Reproduce the lines of the items below verbatim, starting at the line that contains "You are a GUI" and continuing through the end of the items. Omit the pictures from your reply.

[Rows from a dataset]
○ ○ ○ ○

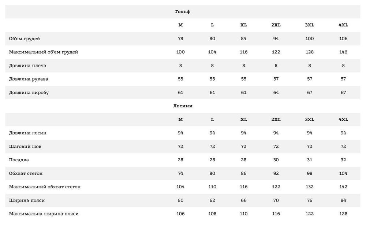Viewport: 366px width, 225px height.
Task: Click the 4XL header in Гольф table
Action: (x=343, y=25)
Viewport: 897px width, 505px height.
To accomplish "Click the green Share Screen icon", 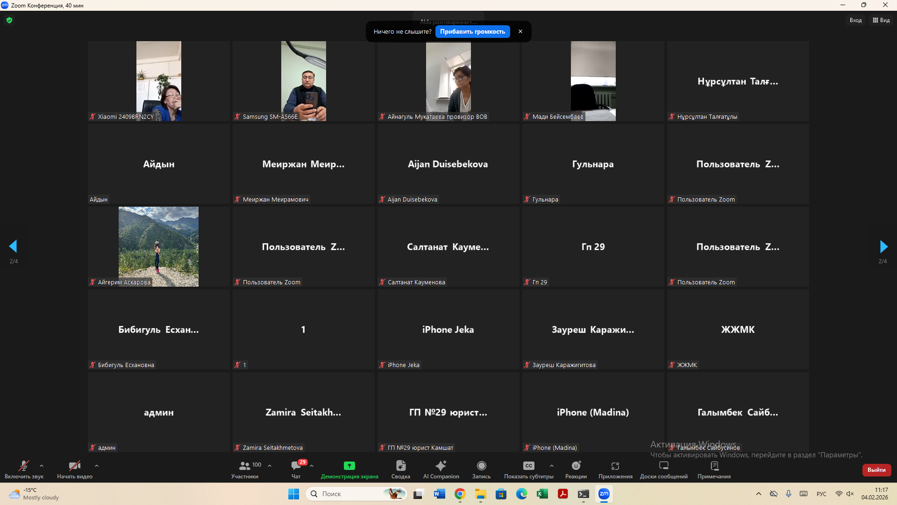I will (349, 466).
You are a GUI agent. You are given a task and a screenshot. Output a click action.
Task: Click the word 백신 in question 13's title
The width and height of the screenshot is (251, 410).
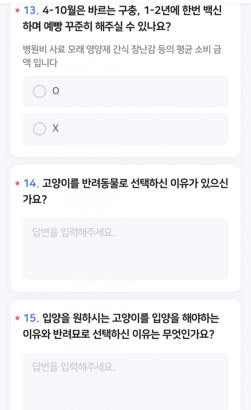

○ ○ ○ ○

**Solution to this task**
You are a GUI agent. You are given a task and a screenshot. Output a click action.
Task: Click the word 백신 in question 13's title
The width and height of the screenshot is (251, 410).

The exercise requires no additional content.